40 Jahre jüdisches Erbe: Augsburgs Museum feiert Jubiläum mit Söder und Schuster
Dörthe KrauseMuseum in Historischer Synagoge Feiert Jubiläum - 40 Jahre jüdisches Erbe: Augsburgs Museum feiert Jubiläum mit Söder und Schuster
Jüdisches Museum Augsburg Schwaben bereitet Feier zum 40-jährigen Jubiläum 2025 vor
Das Jüdische Museum Augsburg Schwaben blickt auf sein 40-jähriges Bestehen zurück, das es 2025 feiern wird. Seit seiner Gründung im Jahr 1985 hat sich das Museum parallel zur Wiederbelebung des jüdischen Lebens in Deutschland entwickelt. An diesem Mittwoch findet eine besondere Zeremonie statt, um den Meilenstein zu würdigen.

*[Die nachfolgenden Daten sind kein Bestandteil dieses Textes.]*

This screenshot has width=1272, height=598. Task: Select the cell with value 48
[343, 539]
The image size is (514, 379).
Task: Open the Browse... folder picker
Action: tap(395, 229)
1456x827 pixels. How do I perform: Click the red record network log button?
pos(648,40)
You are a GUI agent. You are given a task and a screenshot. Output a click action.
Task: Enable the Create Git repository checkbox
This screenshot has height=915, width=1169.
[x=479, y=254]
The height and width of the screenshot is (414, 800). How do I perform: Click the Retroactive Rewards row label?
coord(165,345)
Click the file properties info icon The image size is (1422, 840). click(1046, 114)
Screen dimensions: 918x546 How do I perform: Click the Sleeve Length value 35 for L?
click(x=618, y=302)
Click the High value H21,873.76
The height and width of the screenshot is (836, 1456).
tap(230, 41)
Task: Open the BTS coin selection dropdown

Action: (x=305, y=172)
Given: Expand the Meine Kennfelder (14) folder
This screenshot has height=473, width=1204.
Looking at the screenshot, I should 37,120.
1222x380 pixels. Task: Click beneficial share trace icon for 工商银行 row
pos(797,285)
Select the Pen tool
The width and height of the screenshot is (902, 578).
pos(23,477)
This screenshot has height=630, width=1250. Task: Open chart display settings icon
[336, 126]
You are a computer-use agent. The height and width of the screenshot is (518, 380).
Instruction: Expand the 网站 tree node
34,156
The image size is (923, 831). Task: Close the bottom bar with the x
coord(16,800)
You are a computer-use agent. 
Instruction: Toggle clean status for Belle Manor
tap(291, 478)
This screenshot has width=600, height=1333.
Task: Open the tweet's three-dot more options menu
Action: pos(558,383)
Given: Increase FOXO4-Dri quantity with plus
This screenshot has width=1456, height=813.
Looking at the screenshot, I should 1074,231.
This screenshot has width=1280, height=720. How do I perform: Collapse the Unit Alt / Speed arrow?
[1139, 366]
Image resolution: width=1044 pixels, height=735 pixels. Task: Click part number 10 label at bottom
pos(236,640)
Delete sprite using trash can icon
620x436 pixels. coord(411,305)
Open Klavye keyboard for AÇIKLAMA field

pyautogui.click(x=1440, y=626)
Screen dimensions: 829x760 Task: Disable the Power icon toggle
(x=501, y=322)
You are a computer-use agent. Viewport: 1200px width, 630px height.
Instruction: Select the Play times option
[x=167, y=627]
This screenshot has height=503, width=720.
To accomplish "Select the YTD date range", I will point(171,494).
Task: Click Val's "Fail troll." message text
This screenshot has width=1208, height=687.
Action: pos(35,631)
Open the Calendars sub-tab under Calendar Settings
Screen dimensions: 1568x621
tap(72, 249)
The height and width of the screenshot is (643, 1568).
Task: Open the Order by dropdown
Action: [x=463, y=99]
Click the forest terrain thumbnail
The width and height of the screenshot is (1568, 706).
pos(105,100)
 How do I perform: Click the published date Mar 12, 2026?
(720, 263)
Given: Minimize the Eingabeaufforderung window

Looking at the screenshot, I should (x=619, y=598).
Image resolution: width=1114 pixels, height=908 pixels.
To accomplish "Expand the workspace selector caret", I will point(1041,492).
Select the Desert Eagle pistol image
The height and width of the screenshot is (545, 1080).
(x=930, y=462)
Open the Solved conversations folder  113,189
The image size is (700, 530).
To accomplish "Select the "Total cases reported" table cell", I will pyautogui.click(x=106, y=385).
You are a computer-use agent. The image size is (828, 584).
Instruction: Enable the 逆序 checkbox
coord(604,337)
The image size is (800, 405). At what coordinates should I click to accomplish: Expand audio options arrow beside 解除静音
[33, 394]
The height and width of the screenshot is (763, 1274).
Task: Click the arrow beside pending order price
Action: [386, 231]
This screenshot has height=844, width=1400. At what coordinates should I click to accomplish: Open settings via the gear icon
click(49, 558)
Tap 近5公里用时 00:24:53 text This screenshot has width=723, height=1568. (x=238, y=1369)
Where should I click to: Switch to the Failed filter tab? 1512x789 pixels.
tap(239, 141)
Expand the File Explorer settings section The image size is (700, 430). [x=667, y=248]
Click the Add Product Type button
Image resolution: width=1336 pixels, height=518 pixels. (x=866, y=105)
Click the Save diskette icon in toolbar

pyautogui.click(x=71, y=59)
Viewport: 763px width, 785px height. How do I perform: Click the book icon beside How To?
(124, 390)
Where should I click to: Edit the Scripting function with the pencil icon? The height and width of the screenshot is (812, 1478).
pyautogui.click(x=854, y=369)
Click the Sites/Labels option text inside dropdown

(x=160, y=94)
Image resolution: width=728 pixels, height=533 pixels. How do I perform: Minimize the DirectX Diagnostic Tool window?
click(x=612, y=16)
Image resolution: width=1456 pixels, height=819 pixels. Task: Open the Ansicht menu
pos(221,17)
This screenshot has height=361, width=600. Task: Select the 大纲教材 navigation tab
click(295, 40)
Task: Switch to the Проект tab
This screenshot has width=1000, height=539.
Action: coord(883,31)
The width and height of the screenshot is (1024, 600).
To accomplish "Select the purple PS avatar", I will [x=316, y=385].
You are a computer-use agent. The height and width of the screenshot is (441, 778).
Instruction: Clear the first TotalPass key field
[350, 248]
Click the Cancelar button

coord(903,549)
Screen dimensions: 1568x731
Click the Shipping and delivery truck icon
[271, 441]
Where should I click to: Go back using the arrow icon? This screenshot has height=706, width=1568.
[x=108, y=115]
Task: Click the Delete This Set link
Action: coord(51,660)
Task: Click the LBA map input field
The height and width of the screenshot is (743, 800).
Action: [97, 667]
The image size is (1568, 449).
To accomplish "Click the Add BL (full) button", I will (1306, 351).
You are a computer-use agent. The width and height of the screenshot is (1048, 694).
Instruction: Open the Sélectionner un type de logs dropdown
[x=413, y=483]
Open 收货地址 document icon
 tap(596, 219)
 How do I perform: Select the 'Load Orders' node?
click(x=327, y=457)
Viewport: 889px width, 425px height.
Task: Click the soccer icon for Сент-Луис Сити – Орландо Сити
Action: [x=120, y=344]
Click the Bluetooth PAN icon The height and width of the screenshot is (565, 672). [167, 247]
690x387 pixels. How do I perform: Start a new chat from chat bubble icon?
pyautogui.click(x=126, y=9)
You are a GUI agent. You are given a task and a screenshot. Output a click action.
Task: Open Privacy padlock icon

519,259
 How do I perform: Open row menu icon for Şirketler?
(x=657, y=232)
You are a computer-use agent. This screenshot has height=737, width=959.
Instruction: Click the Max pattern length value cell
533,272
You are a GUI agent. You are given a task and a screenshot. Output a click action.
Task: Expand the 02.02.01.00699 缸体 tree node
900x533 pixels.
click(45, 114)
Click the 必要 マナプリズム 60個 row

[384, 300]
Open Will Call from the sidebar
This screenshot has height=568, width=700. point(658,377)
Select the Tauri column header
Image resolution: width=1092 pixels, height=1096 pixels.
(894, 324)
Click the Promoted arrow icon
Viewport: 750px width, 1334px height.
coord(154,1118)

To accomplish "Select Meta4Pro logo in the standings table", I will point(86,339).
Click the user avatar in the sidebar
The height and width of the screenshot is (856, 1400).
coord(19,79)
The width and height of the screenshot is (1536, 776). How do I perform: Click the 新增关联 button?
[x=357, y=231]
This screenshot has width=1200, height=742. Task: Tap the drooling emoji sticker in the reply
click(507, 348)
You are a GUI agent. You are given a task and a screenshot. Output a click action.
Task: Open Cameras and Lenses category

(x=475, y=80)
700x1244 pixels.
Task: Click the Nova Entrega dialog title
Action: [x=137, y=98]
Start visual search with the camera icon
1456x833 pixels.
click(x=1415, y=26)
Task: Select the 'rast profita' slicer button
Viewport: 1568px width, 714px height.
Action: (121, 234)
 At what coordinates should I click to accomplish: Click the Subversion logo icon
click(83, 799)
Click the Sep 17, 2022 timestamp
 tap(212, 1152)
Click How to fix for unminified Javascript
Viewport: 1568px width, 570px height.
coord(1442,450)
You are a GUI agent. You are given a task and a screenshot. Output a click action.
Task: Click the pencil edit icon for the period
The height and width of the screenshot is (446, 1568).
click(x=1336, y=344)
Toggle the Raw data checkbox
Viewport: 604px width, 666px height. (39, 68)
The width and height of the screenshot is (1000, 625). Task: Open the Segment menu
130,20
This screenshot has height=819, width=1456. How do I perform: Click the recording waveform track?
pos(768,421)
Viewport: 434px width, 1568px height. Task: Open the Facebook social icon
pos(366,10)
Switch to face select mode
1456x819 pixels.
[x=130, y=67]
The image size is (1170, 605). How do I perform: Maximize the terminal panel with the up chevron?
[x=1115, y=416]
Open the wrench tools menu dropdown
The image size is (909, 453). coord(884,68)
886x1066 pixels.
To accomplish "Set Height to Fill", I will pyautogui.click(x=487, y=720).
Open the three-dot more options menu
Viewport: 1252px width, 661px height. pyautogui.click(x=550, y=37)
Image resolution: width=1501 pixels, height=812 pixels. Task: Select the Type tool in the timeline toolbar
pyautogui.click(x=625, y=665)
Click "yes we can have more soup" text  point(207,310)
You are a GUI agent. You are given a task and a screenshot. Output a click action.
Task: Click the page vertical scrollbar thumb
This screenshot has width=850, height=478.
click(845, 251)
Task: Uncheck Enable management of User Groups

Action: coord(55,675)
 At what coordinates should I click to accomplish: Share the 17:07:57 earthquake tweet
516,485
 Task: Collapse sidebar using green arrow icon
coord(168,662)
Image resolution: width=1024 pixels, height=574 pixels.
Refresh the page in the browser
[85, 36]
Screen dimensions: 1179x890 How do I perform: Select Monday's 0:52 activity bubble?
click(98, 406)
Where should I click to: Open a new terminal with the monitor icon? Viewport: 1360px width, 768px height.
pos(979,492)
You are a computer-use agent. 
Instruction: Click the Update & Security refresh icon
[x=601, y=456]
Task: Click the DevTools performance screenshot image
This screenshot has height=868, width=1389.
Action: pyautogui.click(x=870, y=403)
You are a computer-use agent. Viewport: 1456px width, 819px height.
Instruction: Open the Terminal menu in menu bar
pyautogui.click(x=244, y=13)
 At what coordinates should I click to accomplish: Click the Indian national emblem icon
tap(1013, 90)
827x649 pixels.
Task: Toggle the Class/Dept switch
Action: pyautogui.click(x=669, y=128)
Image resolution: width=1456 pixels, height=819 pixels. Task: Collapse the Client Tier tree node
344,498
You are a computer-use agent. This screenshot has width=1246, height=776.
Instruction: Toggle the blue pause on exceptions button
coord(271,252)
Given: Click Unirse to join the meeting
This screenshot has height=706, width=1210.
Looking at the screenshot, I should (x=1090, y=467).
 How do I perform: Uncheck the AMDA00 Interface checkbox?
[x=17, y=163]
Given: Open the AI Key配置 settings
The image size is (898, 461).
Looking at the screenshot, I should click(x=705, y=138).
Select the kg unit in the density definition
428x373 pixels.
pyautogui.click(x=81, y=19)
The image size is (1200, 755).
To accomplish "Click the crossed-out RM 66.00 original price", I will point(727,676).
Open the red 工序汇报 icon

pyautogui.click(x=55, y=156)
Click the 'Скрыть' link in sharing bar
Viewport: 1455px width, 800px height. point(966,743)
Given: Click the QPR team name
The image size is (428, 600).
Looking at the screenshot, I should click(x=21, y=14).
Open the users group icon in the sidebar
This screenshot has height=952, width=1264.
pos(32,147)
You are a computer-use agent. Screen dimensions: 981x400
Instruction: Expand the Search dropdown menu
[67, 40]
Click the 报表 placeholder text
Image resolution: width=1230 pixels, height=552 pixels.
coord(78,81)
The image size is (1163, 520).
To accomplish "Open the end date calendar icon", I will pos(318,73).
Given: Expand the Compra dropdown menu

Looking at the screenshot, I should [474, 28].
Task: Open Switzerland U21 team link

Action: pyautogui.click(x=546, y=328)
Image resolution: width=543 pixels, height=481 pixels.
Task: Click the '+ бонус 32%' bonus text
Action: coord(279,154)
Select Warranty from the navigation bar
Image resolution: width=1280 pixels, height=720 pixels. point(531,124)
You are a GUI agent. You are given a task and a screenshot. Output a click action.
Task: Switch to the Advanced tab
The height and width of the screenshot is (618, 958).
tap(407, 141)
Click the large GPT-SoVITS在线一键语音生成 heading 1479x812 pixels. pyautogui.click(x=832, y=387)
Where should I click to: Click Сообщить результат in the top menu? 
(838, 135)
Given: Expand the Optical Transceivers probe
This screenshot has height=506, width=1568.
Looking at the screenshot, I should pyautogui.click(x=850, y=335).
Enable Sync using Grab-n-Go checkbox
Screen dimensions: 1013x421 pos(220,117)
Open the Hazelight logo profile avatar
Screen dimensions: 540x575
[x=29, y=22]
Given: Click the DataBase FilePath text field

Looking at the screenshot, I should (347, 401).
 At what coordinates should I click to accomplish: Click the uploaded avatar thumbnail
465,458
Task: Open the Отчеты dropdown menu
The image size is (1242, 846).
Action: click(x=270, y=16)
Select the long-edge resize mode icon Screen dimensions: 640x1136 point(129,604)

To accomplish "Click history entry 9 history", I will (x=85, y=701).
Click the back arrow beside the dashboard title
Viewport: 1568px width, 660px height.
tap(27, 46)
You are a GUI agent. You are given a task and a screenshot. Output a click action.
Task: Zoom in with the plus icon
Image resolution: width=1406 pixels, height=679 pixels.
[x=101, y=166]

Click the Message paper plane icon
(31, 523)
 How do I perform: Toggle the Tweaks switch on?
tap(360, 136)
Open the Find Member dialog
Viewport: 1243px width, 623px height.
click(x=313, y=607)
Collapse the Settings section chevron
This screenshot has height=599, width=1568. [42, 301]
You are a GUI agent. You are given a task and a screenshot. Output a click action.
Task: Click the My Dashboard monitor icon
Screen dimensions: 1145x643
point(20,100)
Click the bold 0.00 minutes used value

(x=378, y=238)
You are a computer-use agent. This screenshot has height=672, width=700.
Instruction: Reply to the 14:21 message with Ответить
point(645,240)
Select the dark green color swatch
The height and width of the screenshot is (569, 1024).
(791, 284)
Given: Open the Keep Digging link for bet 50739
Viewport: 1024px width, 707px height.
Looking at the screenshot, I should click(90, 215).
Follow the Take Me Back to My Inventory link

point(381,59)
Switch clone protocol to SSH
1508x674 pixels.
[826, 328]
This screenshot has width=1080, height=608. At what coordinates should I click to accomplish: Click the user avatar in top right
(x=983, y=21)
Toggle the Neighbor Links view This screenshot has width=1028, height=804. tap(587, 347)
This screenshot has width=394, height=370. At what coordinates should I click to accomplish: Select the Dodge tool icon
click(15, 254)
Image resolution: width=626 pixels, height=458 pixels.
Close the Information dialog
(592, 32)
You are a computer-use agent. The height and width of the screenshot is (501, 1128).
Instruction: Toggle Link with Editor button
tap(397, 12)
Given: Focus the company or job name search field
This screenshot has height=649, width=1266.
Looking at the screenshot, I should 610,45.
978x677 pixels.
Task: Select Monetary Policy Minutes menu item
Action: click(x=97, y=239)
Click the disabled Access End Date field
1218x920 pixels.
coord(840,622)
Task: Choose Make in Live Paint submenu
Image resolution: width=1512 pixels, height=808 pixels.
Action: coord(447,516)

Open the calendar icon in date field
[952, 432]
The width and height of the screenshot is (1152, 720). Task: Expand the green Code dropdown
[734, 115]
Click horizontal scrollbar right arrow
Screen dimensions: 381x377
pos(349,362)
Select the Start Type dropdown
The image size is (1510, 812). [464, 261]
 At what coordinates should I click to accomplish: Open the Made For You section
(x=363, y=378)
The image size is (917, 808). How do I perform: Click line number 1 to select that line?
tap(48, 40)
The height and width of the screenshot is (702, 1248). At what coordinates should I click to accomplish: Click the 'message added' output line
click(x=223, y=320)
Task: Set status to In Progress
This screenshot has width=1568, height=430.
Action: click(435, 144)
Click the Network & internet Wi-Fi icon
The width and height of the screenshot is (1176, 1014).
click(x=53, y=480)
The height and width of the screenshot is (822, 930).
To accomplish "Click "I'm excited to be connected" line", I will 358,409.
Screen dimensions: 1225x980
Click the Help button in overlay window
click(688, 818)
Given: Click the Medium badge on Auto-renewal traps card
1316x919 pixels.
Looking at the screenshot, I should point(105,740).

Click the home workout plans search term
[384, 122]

Das Museum eröffnete zu einer Zeit, als die jüdischen Gemeinden in Deutschland noch klein und oft von älteren Mitgliedern geprägt waren. Seine Entstehung fiel mit der Restaurierung der prächtigen Augsburger Synagoge zusammen – einer der wenigen, die den Novemberpogrom 1938 überstanden. Das Gebäude entging nur knapp der vollständigen Zerstörung, weil die Brandstifter fürchteten, die Flammen könnten eine nahegelegene Tankstelle in Brand setzen.
Seit 2014 betreibt das Museum zudem eine zweite Niederlage in Kriegshaber, die in einer ehemaligen Synagoge untergebracht ist. Die Sammlungen umfassen rituelle Gegenstände, Alltagsartefakte sowie Dokumente zur Verfolgung der Juden während der NS-Zeit. Bei der Jubiläumsveranstaltung werden der bayerische Ministerpräsident Markus Söder und Josef Schuster, Präsident des Zentralrats der Juden in Deutschland, Reden halten.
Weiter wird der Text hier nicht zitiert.